PARIS -- Europe's biggest tire maker Michelin posted a smaller-than-expected 1.8 percent dip in 2003 revenue on Thursday as a strong euro and high raw material costs wiped out stronger volume sales and a boost from its purchase of European tire retailer Viborg.
Michelin said in a statement its sales totalled 15.37 billion euros ($19.7 billion) compared to 15.645 billion euros previously. Thirteen analysts polled by Reuters on average forecast 2003 sales of 15.262 billion euros.
Stripping out the effect of a strong euro versus the U.S. dollar and other currencies, and its Viborg acquisition, sales rose five percent.
"These are very good results -- better than expected in all segments and a good sign for 2004," said one Paris-based analyst who declined to be named.
Michelin said fourth-quarter sales rose 6.6 percent to 4.221 billion euros, thanks to a 313 million-euro boost from the consolidation of Viborg in its accounts and a 5.8 percent rise in sales by volume.
The company said its business environment, in terms of tire markets, exchange rates and raw material costs, was roughly the same as in October, when it forecast a full-year operating profit margin below that of 2002.
Michelin has warned its full-year bottom line will be hit by a 300 million-euro goodwill charge for the loss-making Viborg, adding that the business would also knock 20 million to 40 million euros off its 2003 operating profit.
RECOVERY IN 2004?
Michelin, which vies with Japan's Bridgestone Corp. and U.S.-based Goodyear Tire and Rubber Co. for world tire market supremacy, said currency effects took an 8.3 percent bite out of 2003 revenue.

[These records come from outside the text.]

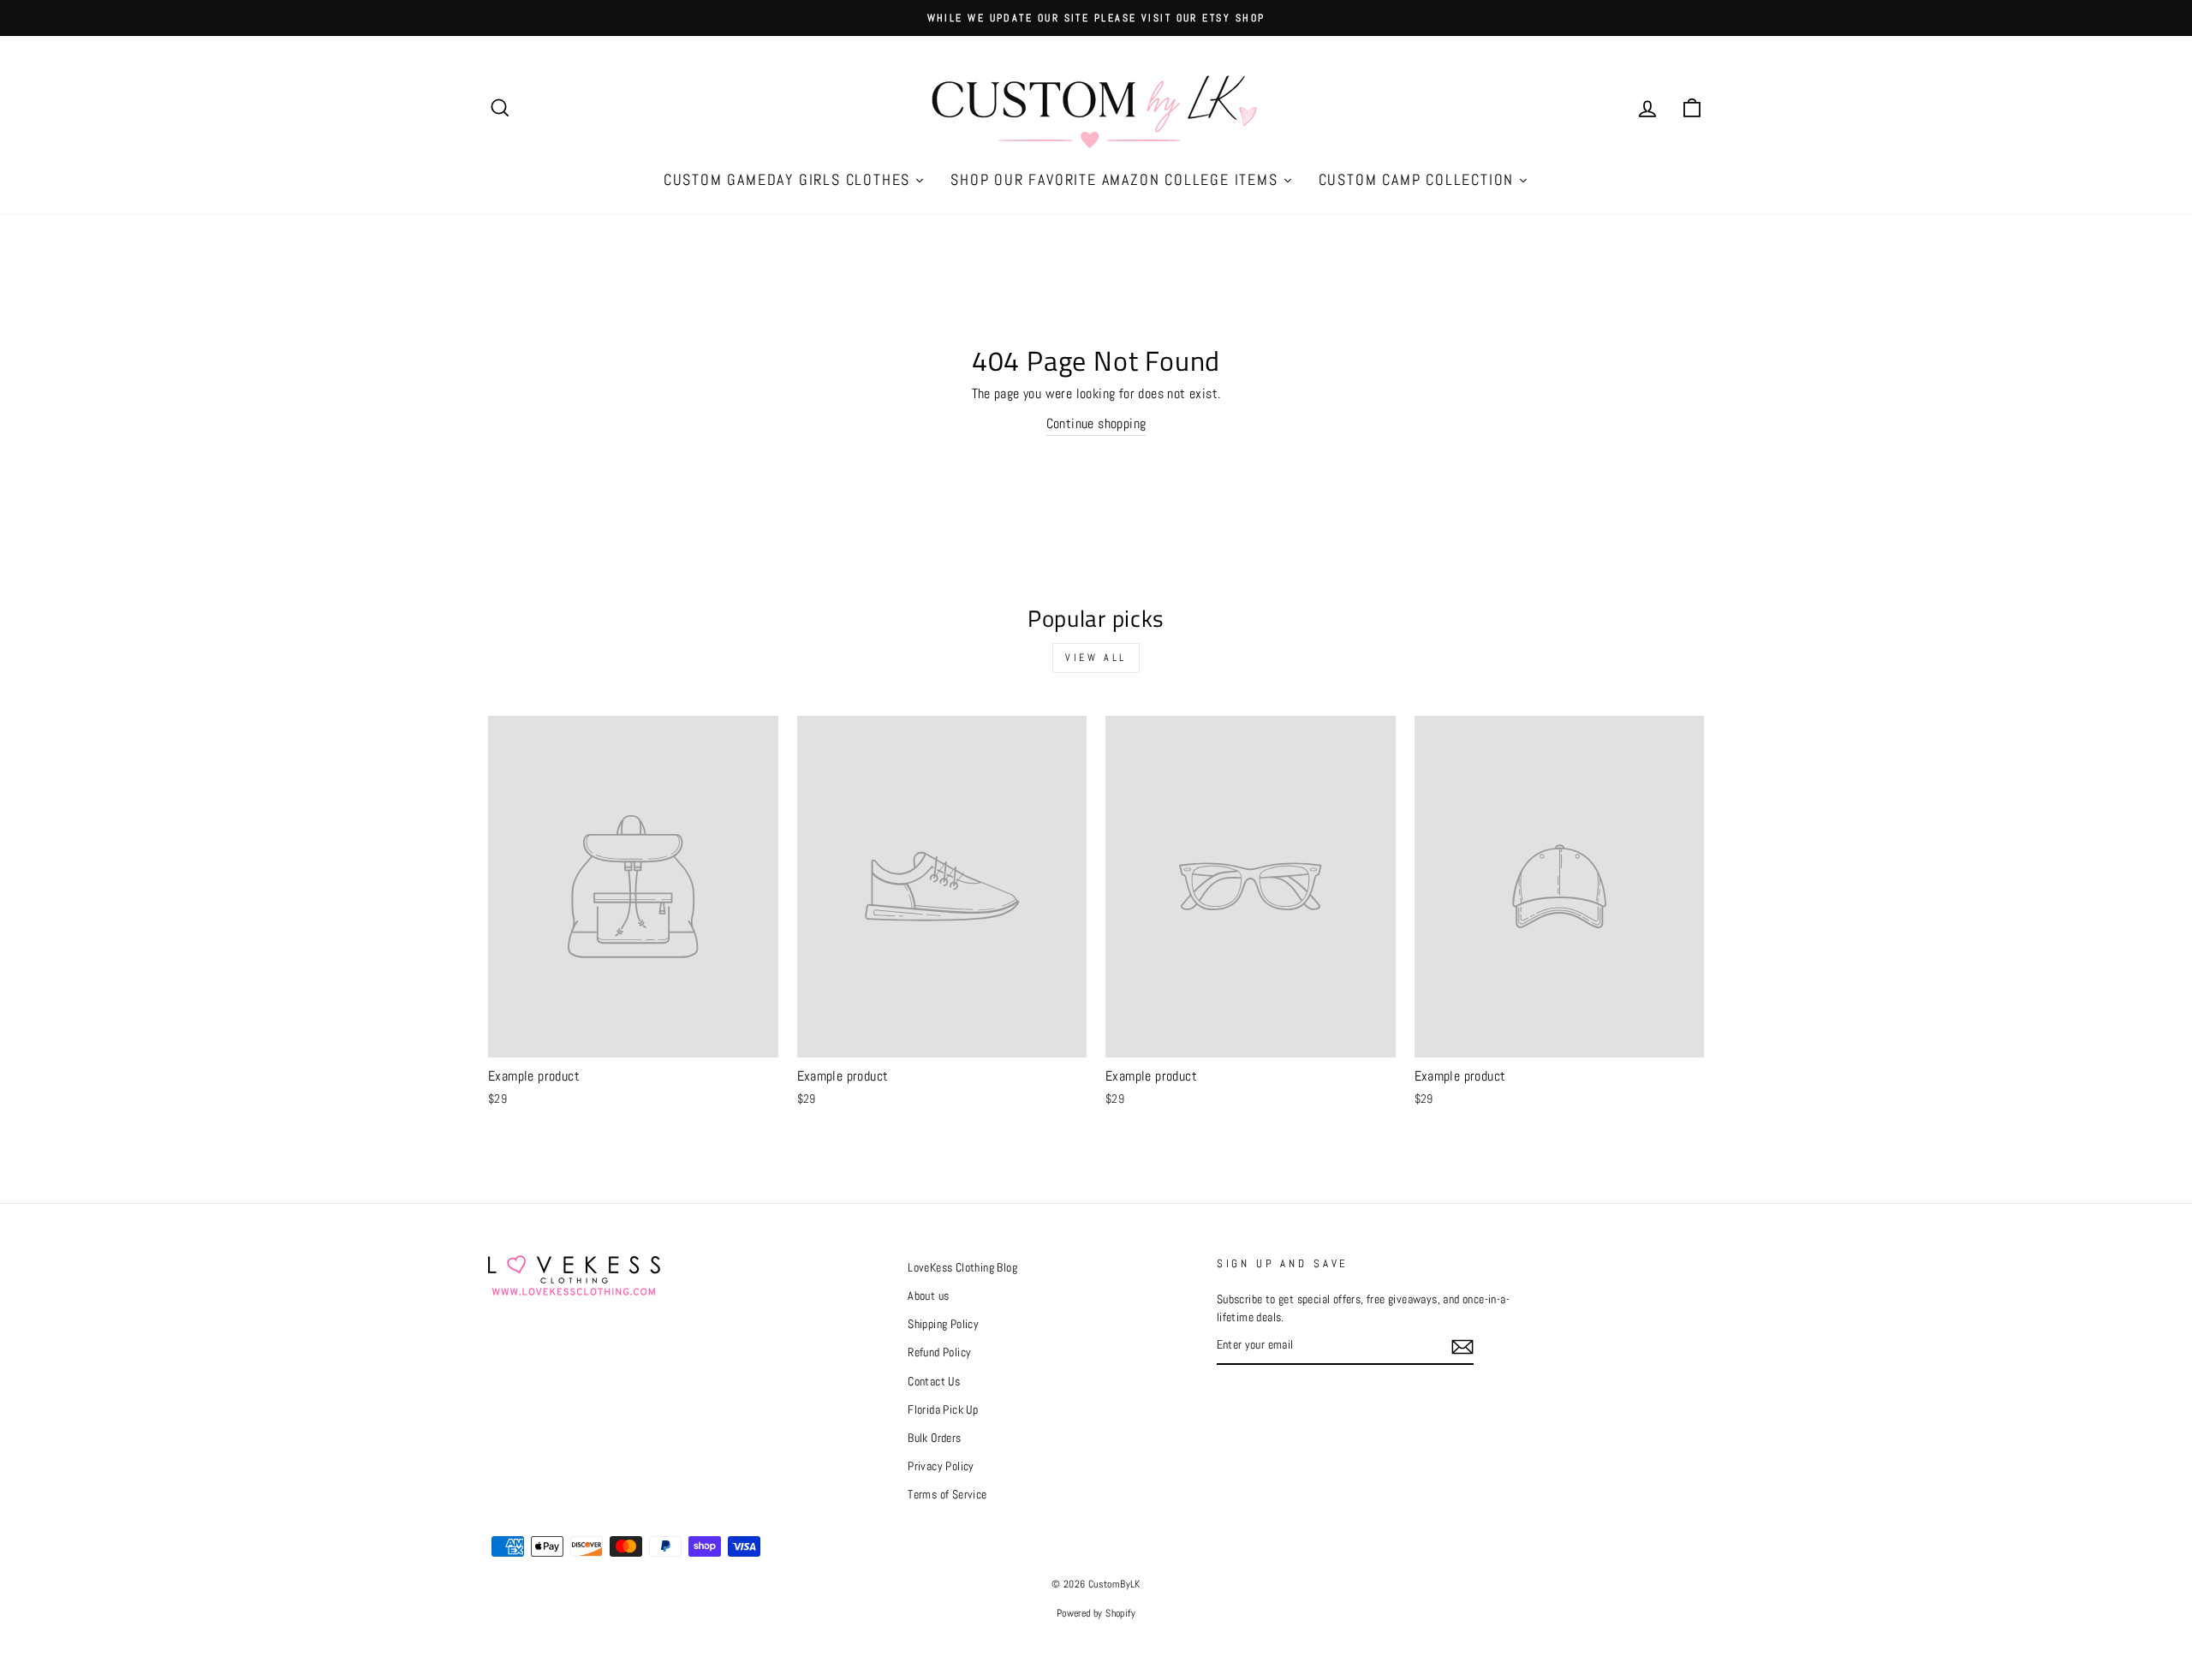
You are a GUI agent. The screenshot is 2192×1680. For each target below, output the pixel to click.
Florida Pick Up (943, 1410)
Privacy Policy (941, 1466)
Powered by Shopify (1096, 1613)
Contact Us (934, 1381)
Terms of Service (947, 1494)
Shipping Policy (943, 1324)
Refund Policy (939, 1352)
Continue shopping (1096, 423)
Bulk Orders (934, 1438)
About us (928, 1296)
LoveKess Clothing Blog (962, 1267)
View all (1096, 657)
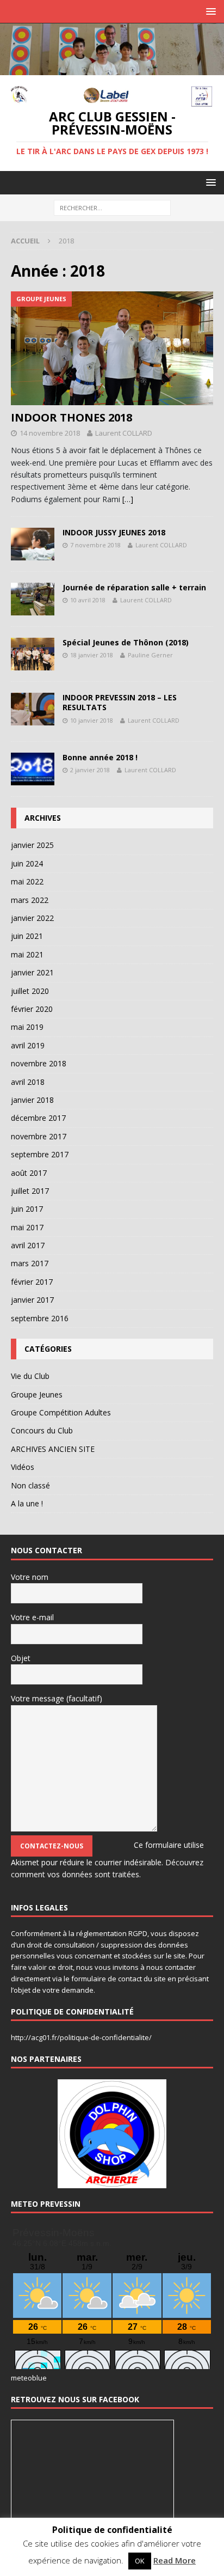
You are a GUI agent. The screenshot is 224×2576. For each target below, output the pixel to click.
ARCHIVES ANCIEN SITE (53, 1449)
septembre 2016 (40, 1318)
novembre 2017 (38, 1136)
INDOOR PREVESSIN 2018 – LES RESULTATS (120, 702)
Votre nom (29, 1577)
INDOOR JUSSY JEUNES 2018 (114, 532)
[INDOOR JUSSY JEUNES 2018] (32, 544)
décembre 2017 (38, 1118)
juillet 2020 (30, 991)
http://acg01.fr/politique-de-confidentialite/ (81, 2037)
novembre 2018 (38, 1063)
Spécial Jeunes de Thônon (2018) (126, 642)
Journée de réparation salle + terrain (134, 587)
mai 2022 (27, 881)
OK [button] (140, 2561)
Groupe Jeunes (37, 1394)
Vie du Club (30, 1376)
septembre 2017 (40, 1154)
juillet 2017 (30, 1191)
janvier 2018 (32, 1100)
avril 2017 (28, 1245)
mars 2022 (29, 900)
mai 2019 (27, 1027)
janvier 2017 (32, 1300)
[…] (127, 499)
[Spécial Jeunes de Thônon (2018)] (32, 654)
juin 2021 (27, 936)
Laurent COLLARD (123, 433)
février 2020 (32, 1009)
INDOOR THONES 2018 (71, 417)
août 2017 (29, 1173)
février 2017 (32, 1282)
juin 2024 (27, 863)
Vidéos (22, 1467)
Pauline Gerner (150, 655)
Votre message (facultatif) (56, 1698)
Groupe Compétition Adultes (61, 1412)
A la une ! (27, 1503)
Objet (20, 1658)
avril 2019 (28, 1045)
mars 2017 (29, 1263)
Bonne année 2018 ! (100, 757)
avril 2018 (28, 1082)
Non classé (30, 1485)
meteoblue (29, 2378)
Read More (174, 2560)
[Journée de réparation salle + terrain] (32, 599)
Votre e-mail (32, 1617)
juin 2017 (27, 1209)
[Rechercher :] (112, 208)
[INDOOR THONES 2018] (112, 348)
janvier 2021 (32, 972)
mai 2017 (27, 1227)
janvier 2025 (32, 845)
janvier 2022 (32, 918)
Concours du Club (42, 1430)
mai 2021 (27, 954)
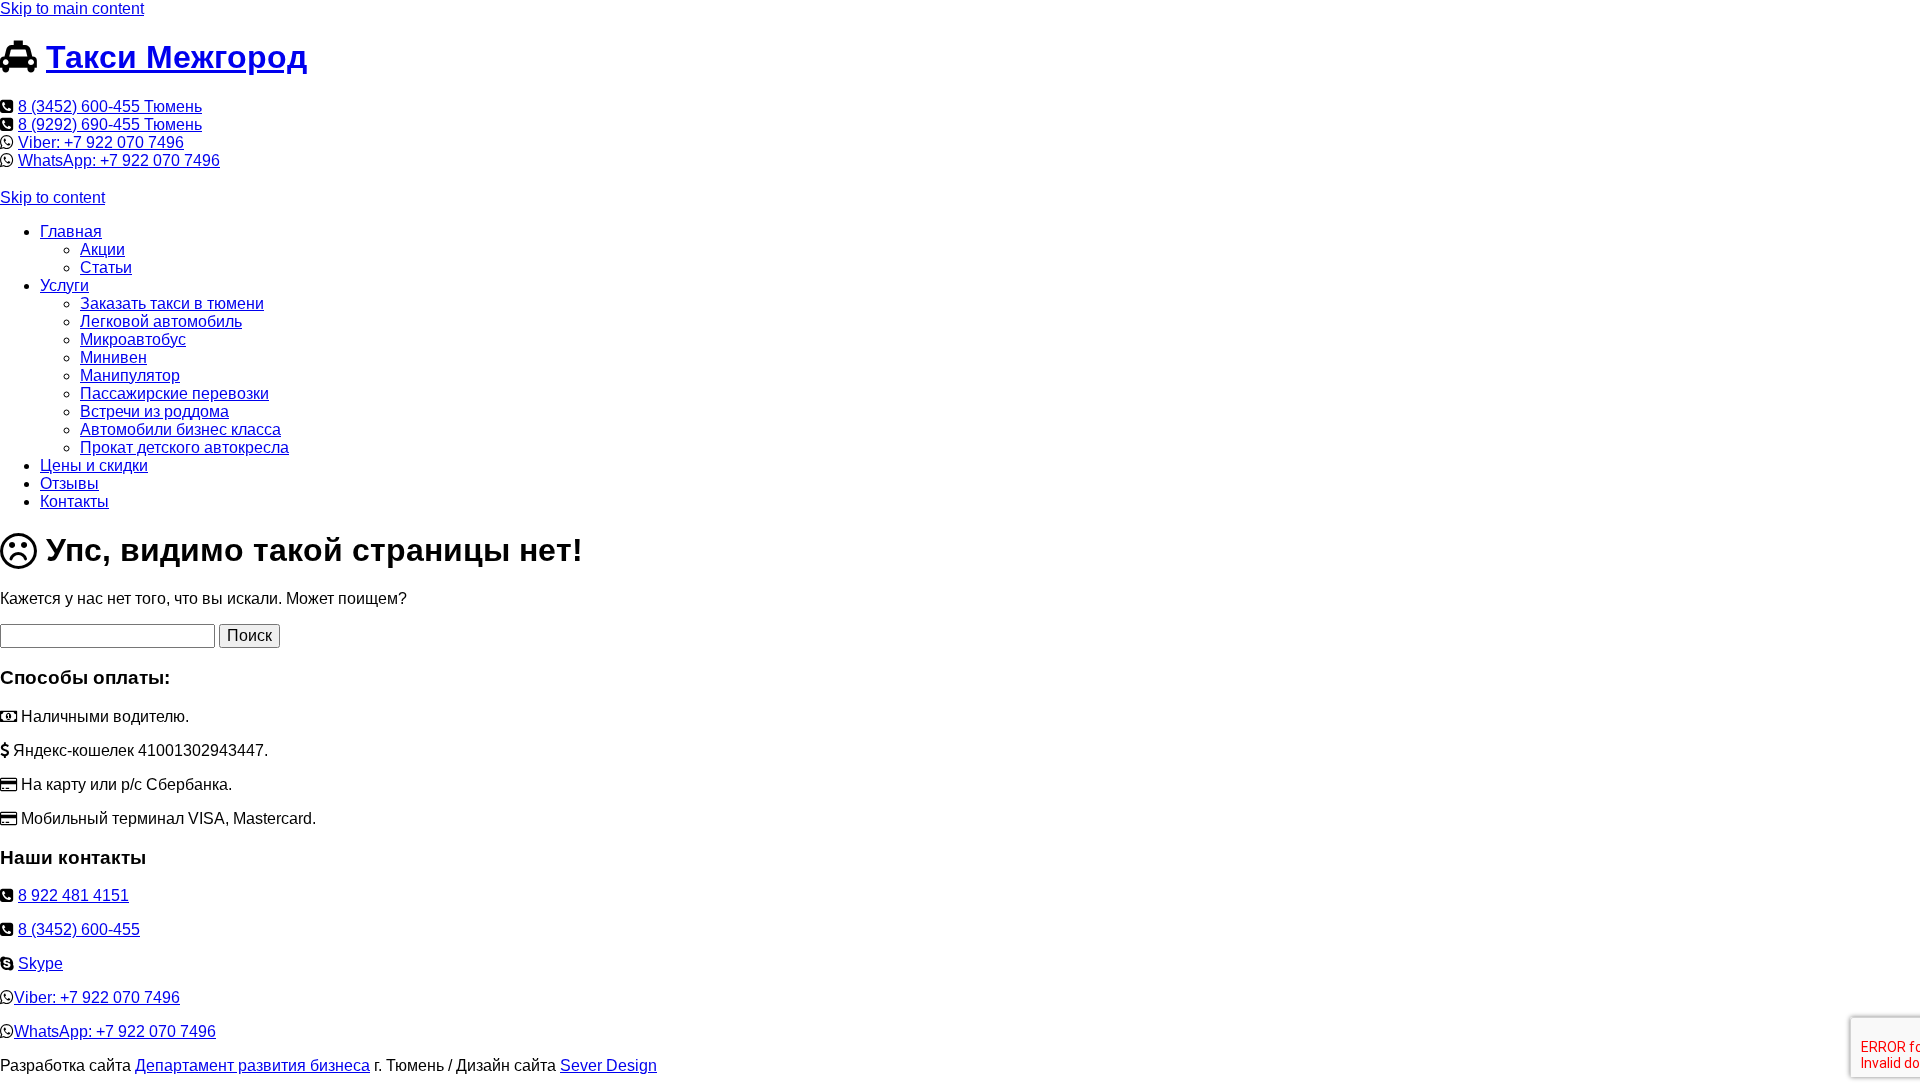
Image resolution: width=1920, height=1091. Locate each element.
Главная (71, 231)
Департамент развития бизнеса (252, 1065)
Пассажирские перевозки (174, 393)
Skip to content (52, 197)
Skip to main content (72, 8)
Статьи (106, 267)
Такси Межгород (176, 57)
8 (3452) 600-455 (79, 929)
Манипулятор (130, 375)
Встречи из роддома (154, 411)
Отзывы (69, 483)
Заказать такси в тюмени (172, 303)
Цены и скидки (94, 465)
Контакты (74, 501)
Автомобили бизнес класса (180, 429)
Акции (102, 249)
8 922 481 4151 (73, 895)
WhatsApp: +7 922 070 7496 (119, 160)
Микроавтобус (133, 339)
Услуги (64, 285)
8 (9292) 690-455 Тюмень (110, 124)
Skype (40, 963)
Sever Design (608, 1065)
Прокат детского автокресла (184, 447)
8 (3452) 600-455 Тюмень (110, 106)
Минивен (113, 357)
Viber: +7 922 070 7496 (101, 142)
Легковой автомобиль (161, 321)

Analysts expect Michelin's net profit to fall sharply this year due to the Viborg charge, and predict an 8.6 percent dip in operating profit.
However many reckon the company, also famed for its upscale restaurant guides, is set for an easier ride in 2004 amid recovery in the key U.S. truck market, although continued high raw material costs and a strong euro could still hamper growth.
Nordic tire maker Nokian Renkaat, which is less exposed to the U.S. market, posted a 10 percent rise in 2003 sales fuelled by strong demand for winter tires.
Higher volumes lifted sales by 3.3 percent while price rises gave a 1.6 percent boost. The company said that tire markets had fared slightly better than it had expected -- particularly the more profitable replacement market, although this varied according to region.